En 1926, le moment était venu pour mes parents de choisir l’école primaire où je devrais passer deux années avant d’accéder aux « préparatoires » du collège Sainte-Barbe. Mon père n’hésita pas : il me confia à l’institution flamande que les frères des Écoles chrétiennes dirigeaient à une dizaine de minutes de chez nous.

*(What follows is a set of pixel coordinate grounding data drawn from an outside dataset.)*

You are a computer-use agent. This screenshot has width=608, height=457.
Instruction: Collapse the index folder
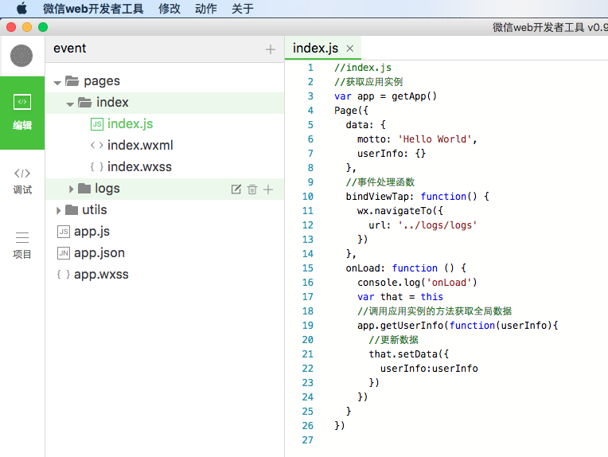coord(70,104)
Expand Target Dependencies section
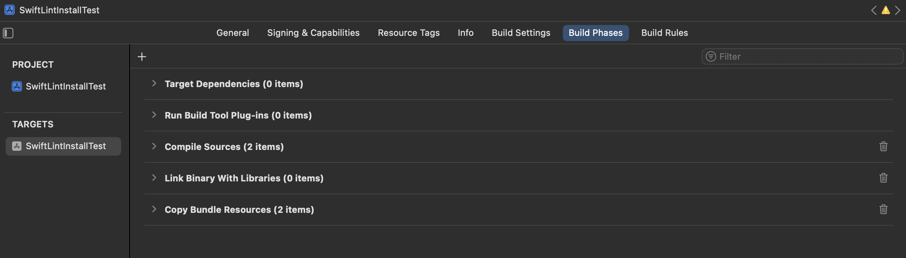This screenshot has height=258, width=906. click(154, 83)
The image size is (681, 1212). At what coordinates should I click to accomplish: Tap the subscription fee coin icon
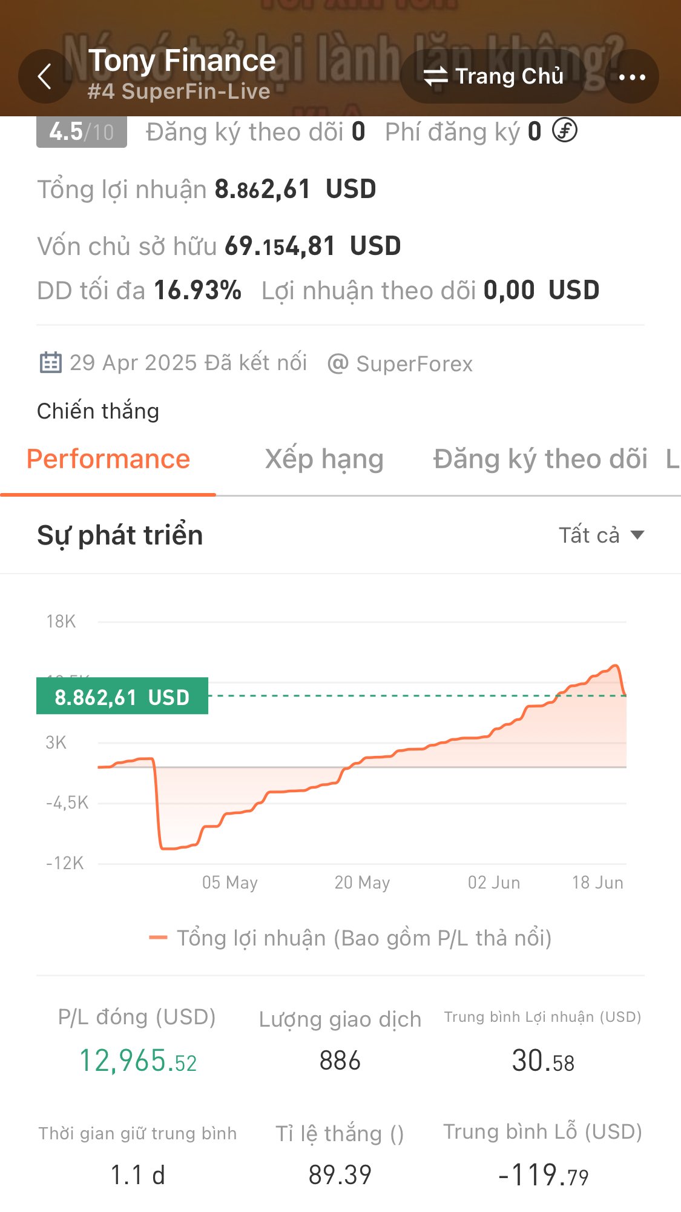565,130
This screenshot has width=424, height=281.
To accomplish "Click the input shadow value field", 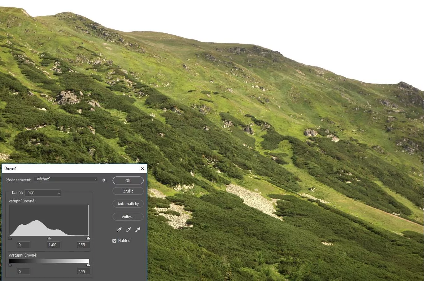I will [24, 245].
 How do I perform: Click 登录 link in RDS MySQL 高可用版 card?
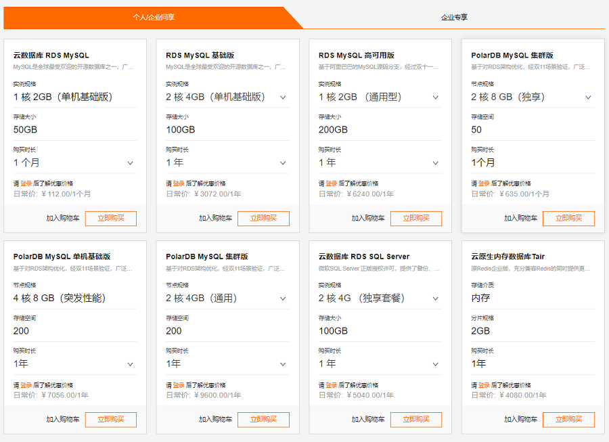[x=332, y=183]
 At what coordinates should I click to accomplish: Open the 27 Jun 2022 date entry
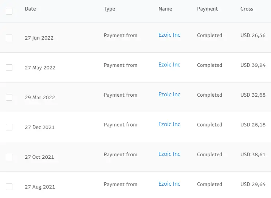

Je me souviendrai toujours de mon désarroi aux premières heures de classe. Hormis quelques mots que j’adressais à la gentille fermière quand j’allais chercher du lait, du beurre ou des œufs, j’ignorais tout du flamand. À la maison, en famille ou avec les amis de mes parents, on ne parlait que le français. Mes compagnons de jeu, des proches voisins, étaient aussi exclusivement francophones que moi. Mais les frères des Écoles chrétiennes étaient, depuis toujours, d’excellents pédagogues, attentifs aux problèmes particuliers de chaque élève. Ce fut sans difficulté que j’appris à lire, écrire, calculer en flamand. À converser aussi avec mes camarades qui ne montraient aucune méfiance à mon égard. Au contraire, ils m’aidaient volontiers quand je cherchais un mot. Mon woordenschat s’enrichissait chaque jour, sans le moindre effort. J’étais heureux, et cela se voyait à mes ébats dans la cour de récréation. Les légendes tenaient une grande place dans l’enseignement et, la nuit, mes rêves étaient parfois peuplés de kabouterkes malicieux, de fées diaphanes et du mystérieux homme au cœur d’or[1]. Le passé de la Flandre n’était pas négligé. Lors d’une leçon d’histoire, l’instituteur fit même passer de main en main un redoutable et pesant goedendag – où l’avait-il déniché ? – pour nous faire admirer le courage des communiers à la bataille des Éperons d’Or.

En deuxième année, il me fallut apprendre à me confesser, dans la perspective de ma communion privée. Heureusement, la liste des péchés éventuellement commis était encore très limitée…

Mon père, qui entendait faire de ses deux fils de bons bilingues, était ravi, mais, tous les soirs, après le repas, il m’imposait de lire et écrire en français. Et il ne transigeait ni sur l’orthographe ni sur l’exactitude des significations. C’est que les pères jésuites du collège Sainte-Barbe n’admettaient pas n’importe qui comme élève. Non seulement ils tenaient compte, sans l’avouer, du rang social des parents, mais ils vérifiaient aussi la maîtrise suffisante du français. Les deux allaient généralement de pair. Mes adieux étant faits à ma chère petite école flamande, je dus donc me soumettre à l’épreuve d’un examen de français dans le bureau du père préfet. Sans problème, bien sûr.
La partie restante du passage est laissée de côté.